Not that Dylan's song needed another cover, but this is a fiery rendition, and worth it for when Chrissie Hynde takes over the mic.

"MR. DISAPPOINTMENT" (from Are You Passionate?)

Critics recoiled at Young's 2001 soul music foray, but this groove is hard to hate.

"BE THE RAIN" (from Greendale)

Greendale is confounding—the album, the story and the movie—but this climax is won over by Young's eerie megaphone.

"LET'S IMPEACH THE PRESIDENT" (from Living With War)

It's not about Barack Obama—guess who it is about—but Living With War may well be the first album to mention the at-the-time junior Senator from Illinois by name.

"THE RESTLESS CONSUMER" (from Living With War)

Living With War's truest virtue is its fiery antiwar fury: "Don't need no more lies! / Don't need no more lies!"

"THE BELIEVER" (from Chrome Dreams II)

Neil Young can't do funk, but he can do acoustic, blue-eyed soul.

"THE WAY" (from Chrome Dreams II)

Piano, cheery female harmonies and hardly a guitar in sight.

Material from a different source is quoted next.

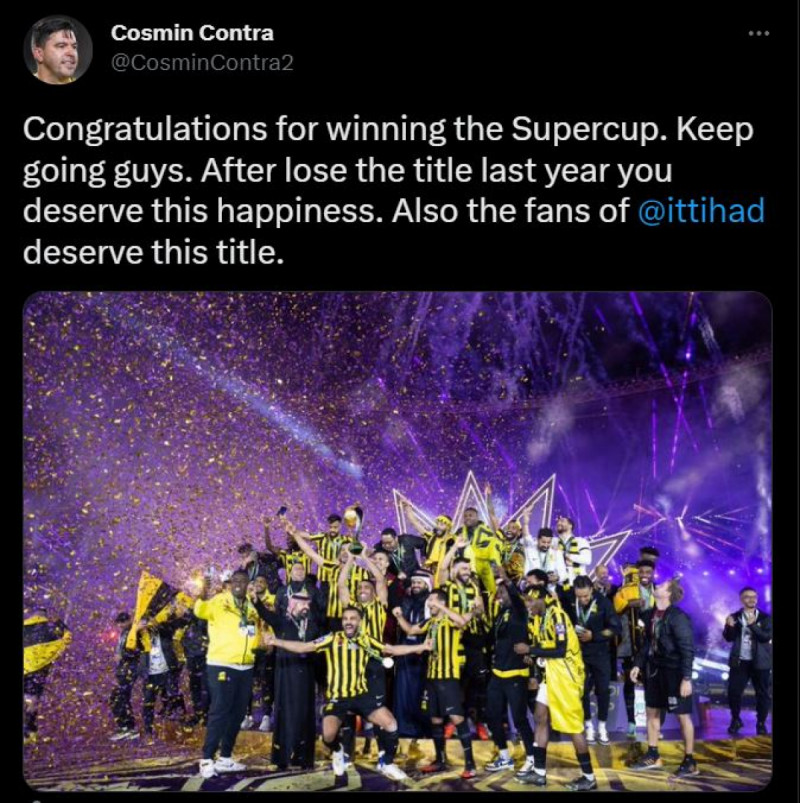Click the man in the yellow jacket in the photo

click(x=229, y=668)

"COUGH UP THE BUCKS" (from Fork in the Road)

At its best, Fork in the Road (a 2009, electric car-themed concept disc) is bewilderingly bizarre. Like this embittered, half-rap/half-rant.

"ANGRY WORLD" (from Le Noise)

Young's fruitful collaboration with Daniel Lanois pushed Young into new sonic territory. This bleak anthem is a prime example.

"RUMBLIN'" (from Le Noise)

Forty-five years into his career, Young still can bring out guitar tones we've never heard before.

"PSYCHEDELIC PILL" (from Psychedelic Pill)

Young and the Horse recycle the "Drive Back" riff with a flange effect and no one complains, because it's better than anything the band recorded for Americana (released the same year).

"NEEDLE OF DEATH" (from A Letter Home)

Bert Jansch's heroin lament is especially affecting in the hands of Neil Young, who coped with so much drug-fueled grief in his early career.

"IF I DON'T KNOW" (from The Monsanto Years)

"If the melodies stay pretty / And the songs are not too long / I'll try to find a way to get them back to you." These lines say it all.